Die wichtigsten weiteren Götter
AesculapiusHeilkunst
Apollo | GrannusPoesie, Prophetie, Heilung
BacchusWein, Rausch, Zügellosigkeit
Bona DeaFruchtbarkeit, Jungfräulichkeit
CeresErde, Fruchtbarkeit, Ernte
FortunaGlück, Zufall
FurienRachegöttinnen
IsisHimmelskönigin, Wiedergeburt
MerkurDiebe, Handel, Reisende
NemesisZuteilung des Gebührenden
PlutoHerrscher der Unterwelt
SerapisUniversal- und Schutzgott
VestaHerdfeuer, Familieneintracht
VictoriaSieg
VulcanusVulkane, Feuer, Schmiede
Totenkult

Bei den Römern geht Trauer um die geliebte Person mit Totenfurcht einher. Letzterem liegt eine wie auch immer gedachte Vorstellung von einem Weiterleben nach dem Tode zugrunde, denn eine einheitliche Vorstellung vom Leben nach dem Tod gibt es nicht und schwankt zwischen einem Weiterleben auf einer Insel der Glückseligen (elysium) bis hin zum freudlosen Schattendasein (hades). Gleichwohl ist man allgemein der Ansicht, daß die Toten die Geschicke der Lebenden beeinflussen könnten. Daher ist es wichtig, die verstorbenen Ahnen nicht zu vergessen, sonst suchen sie in Form von lemures die Häuser heim und bringen Unglück.

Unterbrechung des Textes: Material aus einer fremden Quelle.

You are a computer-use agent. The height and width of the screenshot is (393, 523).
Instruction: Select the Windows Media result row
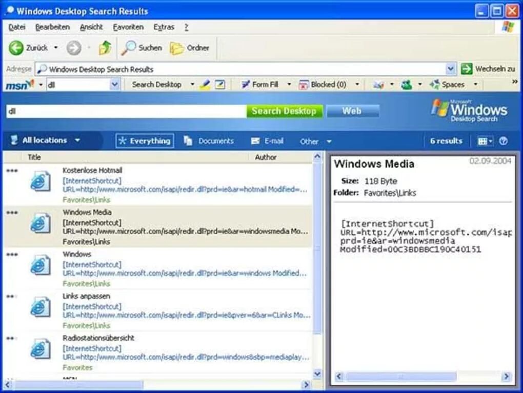pos(154,226)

Vor dem unmittelbar bevorstehenden Tod versammeln sich die Verwandten und Freunde am Bett des Sterbenden, um sich zu verabschieden und ihn zu trösten. Der Nächstverwandte gibt ihm im Augenblick des Todes einen Kuss, um die Seele einzufangen, die im Augenblick des Todes den Körper verlasst; und drückt dem Toten die Augen zu. Darauf rufen alle Unstehenden den Toten beim Namen, beklagen, salben und kleiden ihn ein, um dann noch eine Münze als Fährlohn für die Überfahrt ins Totenreich unter die Zunge zu legen.

Der Trauerzug führt durch die Stadt zu den außerhalb gelegenen Familiengrabstätten oder Katakomben, zu denen der Tote von seinen Verwandten oder den anläßlich seines Todes freigelassenen Sklaven getragen wird, während Klageweiber beständig klagen. Nach der Grablegung folgt ein Totenmahl, daraufhin müssen die Verwandten sich einer mit Feuer und Wasser durchgeführten Reinigungszeremonie unterziehen.

Wichtige Totengedenktage sind Geburtstag und Sterbetag eines Familienmitgliedes. Am dies natalis und den festi dies anniversarii halten die Verwandten und Freunde am Grab ein Totenmahl ab und zünden Lampen am Grab an. Durch diese Zeremonien und Feiern soll den Verstorbenen Trost und Zuspruch zuteil werden.